AFP - L'escroquerie Madoff pourrait avoir fait jusqu'à trois millions de victimes directes ou indirectes dans le monde, a estimé mardi un cabinet d'avocats espagnol, prédisant une bataille judiciaire planétaire pour tenter de récupérer leurs fonds.

"Selon nos calculs, au moins trois millions de personnes ont été affectées par l'affaire Madoff, trois millions de particuliers qui peuvent être directement ou indirectement affectés", a déclaré lors d'une conférence de presse à Madrid Javier Cremades, du cabinet Cremades&Calvo Sotelo.

L'avocat a souligné que cette estimation provenait du recoupement de données recueillies par 30 cabinets d'avocats défendant dans 25 pays les victimes de cette escroquerie pyramidale généralement estimée à 50 milliards de dollars, mais dont le montant pourrait selon lui s'avérer "encore beaucoup plus élevé".

Ces cabinets d'avocats représentent au total 2.900 particuliers ou institutions ayant investi dans des produits du financier américain Bernard Madoff, à travers certaines de plus grandes banques au monde.

Selon Javier Cremades, ils calculent que la fraude Madoff va déboucher sur un total d'environ 15.000 plaintes qui feront travailler jusqu'à 300 cabinets d'avocats et 45.000 avocats dans le monde.

L'avocat espagnol, dont le cabinet a porté plainte aux Etats-Unis au nom de clients espagnols ou sud-américains, estime que sur les trois millions de victimes estimées, "environ 30% ignorent qu'elles ont été lésées par l'affaire Madoff".

Beaucoup ne s'en sont pas encore aperçus parce que leurs placements via des banques ou fonds d'investissements ne sont exposés que de façon marginale.

En Amérique latine, il y a "plus de 1.500 affectés", qui en réalité "pourraient être au moins le triple", soit 4.500, notamment en Argentine, au Chili, au Brésil, en Uruguay, au Pérou, en Colombie, en Bolivie, au Mexique et aux Bahamas, a estimé Javier Cremades.
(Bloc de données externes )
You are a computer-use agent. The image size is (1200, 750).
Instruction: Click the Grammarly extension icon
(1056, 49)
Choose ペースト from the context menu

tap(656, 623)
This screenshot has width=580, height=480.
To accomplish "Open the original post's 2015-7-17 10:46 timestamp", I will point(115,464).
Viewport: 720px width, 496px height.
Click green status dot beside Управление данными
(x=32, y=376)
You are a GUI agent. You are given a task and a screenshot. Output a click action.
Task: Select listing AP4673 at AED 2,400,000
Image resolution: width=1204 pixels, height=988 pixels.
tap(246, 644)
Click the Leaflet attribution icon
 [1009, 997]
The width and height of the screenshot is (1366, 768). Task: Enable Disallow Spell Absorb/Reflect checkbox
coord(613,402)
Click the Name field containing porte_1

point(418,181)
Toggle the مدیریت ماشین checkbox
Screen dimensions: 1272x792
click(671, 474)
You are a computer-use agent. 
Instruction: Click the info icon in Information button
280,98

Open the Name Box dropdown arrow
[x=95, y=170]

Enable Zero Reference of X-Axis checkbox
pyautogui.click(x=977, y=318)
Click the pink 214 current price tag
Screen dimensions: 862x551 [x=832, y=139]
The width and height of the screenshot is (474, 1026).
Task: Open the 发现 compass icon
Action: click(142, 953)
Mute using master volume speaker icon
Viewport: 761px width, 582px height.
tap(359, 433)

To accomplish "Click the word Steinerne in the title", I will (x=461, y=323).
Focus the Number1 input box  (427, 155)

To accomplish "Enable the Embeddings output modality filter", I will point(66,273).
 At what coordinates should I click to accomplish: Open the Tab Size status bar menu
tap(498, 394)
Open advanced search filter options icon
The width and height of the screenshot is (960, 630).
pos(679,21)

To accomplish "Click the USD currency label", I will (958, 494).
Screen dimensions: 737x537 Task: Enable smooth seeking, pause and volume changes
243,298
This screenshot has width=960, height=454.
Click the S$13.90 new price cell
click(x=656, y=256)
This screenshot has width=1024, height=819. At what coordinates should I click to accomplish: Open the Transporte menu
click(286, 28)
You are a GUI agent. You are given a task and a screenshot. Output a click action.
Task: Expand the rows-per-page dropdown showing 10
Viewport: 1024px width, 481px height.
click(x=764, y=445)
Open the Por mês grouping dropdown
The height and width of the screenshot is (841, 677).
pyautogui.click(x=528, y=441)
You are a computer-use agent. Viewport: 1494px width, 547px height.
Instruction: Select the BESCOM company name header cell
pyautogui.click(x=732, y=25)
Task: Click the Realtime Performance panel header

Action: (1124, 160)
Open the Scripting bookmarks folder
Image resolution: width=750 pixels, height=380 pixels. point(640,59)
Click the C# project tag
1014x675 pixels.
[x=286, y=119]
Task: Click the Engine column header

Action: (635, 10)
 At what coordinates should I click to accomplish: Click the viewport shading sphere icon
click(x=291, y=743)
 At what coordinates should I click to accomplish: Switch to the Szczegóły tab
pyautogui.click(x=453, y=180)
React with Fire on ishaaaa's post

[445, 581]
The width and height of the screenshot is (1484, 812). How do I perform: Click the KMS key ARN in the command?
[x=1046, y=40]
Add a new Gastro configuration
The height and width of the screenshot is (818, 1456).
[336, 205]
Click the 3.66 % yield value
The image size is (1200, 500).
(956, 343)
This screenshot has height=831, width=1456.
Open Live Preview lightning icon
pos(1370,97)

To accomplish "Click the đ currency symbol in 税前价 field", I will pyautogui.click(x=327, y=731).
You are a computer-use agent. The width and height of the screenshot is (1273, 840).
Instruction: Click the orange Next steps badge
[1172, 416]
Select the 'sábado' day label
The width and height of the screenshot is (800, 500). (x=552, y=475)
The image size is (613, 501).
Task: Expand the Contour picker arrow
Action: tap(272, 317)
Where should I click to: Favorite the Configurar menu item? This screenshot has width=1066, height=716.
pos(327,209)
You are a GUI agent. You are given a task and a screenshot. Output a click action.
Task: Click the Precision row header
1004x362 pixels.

Les autres victimes résident principalement aux Etats-Unis, en Allemagne, Autriche, Espagne, Irlande, Italie, Luxembourg, Royaume-Uni, Suisse, France, Israël, Taiwan et Afrique du sud, a-t-il ajouté.

Cremades&Calvo Sotelo avait annoncé la semaine dernière avoir, avec un autre cabinet d'avocats espagnol, déposé une plainte en nom collectif (class action) aux Etats-Unis contre la banque espagnole Santander et son fonds Optimal.

Javier Cremades avait déclaré à l'AFP vouloir organiser "une réponse globale", coordonnée par plusieurs cabinets dans le monde, parce que "les gens veulent récupérer leur argent".

Les clients espagnols et sud-américains du fonds Optimal de Santander ont été exposés à hauteur de la somme record de 2,33 milliards d'euros, alors que le géant bancaire espagnol n'est lui-même exposée qu'à hauteur de 17 millions d'euros.

Quelques heures seulement après l'annonce de la plainte, Santander avait proposé à ses clients particuliers le remboursement intégral de leur mise, sous forme de titres d'une rentabilité de 2% sur 10 ans, pour un total de 1,38 milliard d'euros, devenant la première banque à prendre un tel engagement.

L'offre de Santander "va dans la bonne direction", a jugé Javier Cremades, soulignant que son cabinet laissait ses clients décider de l'accepter ou non et que la majorité des victimes argentines "vont la rejeter".